Document section:
Heterogeneity, as indicated by the forest plots and corresponding I² statistics, ranged from moderate to high (68–72%), reflecting variability in study populations, geographic regions, exposure measurement, and outcome definitions. While high heterogeneity could raise concerns regarding the comparability of studies, the use of a random-effects model mitigates this by accounting for between-study variability. The forest plots visually confirm that even with heterogeneity, most studies align in the direction of effect, supporting the overall validity of the meta-analytic conclusions.

Funnel plots (Figure 4) were examined to assess publication bias, which occurs when studies with significant results are more likely to be published than those with null or negative results. In this meta-analysis, the funnel plots were largely symmetrical, and Egger’s regression test yielded a p-value of 0.08, suggesting minimal publication bias. Some asymmetry was observed among smaller studies, indicating that small studies with null findings may have been underreported. However, sensitivity analyses, conducted by excluding these small studies sequentially, demonstrated that the pooled effect estimates remained significant and largely unchanged. This indicates that any potential bias had limited impact on the overall conclusions, enhancing confidence in the robustness of the findings.

Collected data entries:

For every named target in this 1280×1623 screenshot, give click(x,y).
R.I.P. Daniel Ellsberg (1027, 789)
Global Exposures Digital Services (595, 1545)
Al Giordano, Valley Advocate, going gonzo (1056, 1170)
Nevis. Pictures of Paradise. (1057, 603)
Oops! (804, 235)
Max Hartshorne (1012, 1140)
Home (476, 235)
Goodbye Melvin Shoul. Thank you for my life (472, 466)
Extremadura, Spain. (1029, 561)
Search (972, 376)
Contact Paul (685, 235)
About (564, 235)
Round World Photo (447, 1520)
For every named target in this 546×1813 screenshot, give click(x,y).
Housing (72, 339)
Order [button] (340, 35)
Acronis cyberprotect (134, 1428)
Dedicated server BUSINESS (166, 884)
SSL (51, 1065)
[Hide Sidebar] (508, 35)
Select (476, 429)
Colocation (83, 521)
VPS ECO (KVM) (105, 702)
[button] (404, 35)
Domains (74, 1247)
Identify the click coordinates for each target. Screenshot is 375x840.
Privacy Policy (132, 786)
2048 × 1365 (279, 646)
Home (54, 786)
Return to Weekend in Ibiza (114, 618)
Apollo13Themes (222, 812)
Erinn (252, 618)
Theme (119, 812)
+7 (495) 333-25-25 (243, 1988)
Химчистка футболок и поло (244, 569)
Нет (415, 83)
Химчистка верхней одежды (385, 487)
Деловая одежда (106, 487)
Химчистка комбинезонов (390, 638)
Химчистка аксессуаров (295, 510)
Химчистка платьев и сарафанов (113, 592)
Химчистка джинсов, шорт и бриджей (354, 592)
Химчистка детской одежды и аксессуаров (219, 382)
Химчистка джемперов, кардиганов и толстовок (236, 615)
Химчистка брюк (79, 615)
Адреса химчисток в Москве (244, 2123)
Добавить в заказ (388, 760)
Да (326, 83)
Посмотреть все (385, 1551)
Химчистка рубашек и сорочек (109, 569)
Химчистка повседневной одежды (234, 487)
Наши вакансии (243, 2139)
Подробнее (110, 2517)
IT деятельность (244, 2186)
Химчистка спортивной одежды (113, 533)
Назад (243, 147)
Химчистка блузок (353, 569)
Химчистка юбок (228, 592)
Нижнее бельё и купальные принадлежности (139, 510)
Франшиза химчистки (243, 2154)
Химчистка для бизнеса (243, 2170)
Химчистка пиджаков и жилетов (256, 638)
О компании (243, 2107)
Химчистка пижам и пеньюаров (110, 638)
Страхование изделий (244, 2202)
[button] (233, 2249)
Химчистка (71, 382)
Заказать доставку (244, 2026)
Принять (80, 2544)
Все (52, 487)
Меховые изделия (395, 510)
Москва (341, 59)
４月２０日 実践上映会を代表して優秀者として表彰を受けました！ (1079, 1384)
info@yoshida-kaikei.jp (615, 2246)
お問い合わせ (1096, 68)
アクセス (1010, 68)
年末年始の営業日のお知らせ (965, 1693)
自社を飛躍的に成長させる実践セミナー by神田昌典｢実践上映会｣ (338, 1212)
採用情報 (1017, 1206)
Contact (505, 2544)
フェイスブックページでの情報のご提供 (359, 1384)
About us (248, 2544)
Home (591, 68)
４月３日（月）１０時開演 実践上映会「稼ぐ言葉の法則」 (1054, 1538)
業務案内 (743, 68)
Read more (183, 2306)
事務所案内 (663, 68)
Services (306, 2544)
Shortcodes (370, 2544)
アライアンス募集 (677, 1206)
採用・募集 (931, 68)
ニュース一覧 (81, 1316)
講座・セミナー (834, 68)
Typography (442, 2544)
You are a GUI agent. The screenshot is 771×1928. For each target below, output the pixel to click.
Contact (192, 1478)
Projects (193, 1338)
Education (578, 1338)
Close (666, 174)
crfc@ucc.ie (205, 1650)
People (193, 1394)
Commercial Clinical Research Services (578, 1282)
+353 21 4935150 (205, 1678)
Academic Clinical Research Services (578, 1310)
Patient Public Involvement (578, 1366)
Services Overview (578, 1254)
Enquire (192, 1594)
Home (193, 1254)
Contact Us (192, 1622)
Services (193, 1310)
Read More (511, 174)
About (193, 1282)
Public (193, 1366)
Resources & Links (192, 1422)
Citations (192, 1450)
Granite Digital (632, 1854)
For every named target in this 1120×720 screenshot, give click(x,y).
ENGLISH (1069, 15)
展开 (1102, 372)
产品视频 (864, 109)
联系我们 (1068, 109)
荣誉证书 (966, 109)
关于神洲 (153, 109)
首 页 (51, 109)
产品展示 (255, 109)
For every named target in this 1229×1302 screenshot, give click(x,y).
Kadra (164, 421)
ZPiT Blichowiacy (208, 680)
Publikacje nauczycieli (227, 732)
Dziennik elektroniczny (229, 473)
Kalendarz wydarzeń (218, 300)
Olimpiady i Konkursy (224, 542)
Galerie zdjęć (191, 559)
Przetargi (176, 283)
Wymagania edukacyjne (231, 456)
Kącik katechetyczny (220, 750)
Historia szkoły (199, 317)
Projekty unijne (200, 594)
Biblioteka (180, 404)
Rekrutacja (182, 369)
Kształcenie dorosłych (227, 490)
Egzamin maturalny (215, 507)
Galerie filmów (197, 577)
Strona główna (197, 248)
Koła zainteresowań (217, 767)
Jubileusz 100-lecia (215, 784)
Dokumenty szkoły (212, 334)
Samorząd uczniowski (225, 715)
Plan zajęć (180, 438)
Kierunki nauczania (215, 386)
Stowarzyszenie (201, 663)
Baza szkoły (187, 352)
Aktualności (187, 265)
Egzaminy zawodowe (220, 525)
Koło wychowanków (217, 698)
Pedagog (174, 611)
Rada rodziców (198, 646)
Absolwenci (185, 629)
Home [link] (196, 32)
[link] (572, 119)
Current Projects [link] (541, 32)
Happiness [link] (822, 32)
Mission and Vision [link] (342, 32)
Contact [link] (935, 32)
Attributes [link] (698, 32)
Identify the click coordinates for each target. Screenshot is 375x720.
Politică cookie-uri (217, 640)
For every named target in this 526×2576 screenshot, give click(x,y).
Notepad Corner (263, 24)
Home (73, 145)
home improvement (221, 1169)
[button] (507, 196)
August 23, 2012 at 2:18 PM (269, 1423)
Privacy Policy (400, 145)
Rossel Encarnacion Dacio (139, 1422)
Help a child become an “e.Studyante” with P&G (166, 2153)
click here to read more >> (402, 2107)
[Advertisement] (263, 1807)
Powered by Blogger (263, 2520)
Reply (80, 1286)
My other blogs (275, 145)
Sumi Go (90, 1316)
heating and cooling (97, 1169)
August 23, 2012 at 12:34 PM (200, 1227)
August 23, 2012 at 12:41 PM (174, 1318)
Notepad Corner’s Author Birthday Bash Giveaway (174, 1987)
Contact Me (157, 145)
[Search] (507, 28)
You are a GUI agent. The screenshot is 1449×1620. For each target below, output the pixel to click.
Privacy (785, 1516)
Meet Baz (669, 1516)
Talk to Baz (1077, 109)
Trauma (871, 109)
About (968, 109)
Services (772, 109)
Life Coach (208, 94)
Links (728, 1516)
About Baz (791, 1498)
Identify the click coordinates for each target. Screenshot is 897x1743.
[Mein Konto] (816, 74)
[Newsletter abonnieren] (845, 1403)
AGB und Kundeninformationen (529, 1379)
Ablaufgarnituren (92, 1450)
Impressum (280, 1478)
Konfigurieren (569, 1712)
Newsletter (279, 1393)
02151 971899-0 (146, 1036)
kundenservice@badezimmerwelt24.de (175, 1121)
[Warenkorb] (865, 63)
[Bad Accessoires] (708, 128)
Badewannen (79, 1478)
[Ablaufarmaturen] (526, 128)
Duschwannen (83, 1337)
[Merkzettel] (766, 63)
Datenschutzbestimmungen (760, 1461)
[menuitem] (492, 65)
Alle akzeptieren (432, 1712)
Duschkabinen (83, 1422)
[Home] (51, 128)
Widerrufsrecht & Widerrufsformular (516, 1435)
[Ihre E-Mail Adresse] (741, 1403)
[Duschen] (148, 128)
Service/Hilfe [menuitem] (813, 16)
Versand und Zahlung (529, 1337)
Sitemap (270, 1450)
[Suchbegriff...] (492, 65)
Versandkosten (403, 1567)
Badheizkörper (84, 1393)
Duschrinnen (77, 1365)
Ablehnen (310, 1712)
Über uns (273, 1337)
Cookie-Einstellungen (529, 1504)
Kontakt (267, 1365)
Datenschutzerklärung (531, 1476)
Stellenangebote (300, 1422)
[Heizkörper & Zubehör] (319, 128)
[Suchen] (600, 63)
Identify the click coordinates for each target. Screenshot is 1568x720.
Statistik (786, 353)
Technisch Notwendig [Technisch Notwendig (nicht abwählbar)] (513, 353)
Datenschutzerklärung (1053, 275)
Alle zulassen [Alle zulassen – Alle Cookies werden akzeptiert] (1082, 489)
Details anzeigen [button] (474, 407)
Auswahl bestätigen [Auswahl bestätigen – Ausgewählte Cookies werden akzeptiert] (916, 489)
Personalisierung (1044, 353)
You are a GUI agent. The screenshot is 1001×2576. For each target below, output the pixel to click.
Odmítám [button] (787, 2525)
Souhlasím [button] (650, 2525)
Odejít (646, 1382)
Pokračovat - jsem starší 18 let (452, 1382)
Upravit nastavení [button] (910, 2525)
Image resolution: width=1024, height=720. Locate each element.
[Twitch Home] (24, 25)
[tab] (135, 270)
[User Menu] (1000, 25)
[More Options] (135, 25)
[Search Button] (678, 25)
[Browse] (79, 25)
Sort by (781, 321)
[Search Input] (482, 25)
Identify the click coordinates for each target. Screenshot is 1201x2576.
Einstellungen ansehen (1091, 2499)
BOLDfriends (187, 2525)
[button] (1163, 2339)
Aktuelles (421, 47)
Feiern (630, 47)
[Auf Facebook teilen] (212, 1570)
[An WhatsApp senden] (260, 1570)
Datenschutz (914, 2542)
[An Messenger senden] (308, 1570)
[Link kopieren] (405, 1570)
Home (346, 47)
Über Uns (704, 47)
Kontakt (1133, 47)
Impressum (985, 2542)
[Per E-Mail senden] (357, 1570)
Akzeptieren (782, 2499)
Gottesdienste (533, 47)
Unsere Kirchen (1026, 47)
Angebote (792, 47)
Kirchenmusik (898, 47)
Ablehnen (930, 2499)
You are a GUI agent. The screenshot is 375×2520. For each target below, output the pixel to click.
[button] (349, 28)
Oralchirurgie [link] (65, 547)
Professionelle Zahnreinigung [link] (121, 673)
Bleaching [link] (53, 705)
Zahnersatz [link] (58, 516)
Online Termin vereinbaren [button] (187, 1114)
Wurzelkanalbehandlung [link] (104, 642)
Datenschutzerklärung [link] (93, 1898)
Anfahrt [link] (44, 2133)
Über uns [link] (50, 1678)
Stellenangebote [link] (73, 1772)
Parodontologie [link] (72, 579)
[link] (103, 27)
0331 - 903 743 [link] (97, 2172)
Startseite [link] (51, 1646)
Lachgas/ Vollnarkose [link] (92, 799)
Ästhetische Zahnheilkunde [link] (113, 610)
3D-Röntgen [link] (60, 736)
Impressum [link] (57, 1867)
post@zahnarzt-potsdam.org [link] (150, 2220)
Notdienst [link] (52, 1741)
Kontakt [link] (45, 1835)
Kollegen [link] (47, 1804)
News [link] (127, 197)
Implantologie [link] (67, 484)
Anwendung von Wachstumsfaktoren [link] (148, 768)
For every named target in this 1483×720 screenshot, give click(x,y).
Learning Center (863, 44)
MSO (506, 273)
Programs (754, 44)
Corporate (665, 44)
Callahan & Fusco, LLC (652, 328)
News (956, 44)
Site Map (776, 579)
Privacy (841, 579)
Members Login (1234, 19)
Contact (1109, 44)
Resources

Task to complete:
Answer these questions from the passage on heterogeneity and publication bias:
1. What range did the I² statistics fall in?
2. Which model is credited with accounting for between-study variability?
3. What p-value did Egger's regression test give?
The rows are separate material and have nothing to do with the passage on heterogeneity and publication bias.

Exercise response:
1. 68–72%
2. A random-effects model
3. 0.08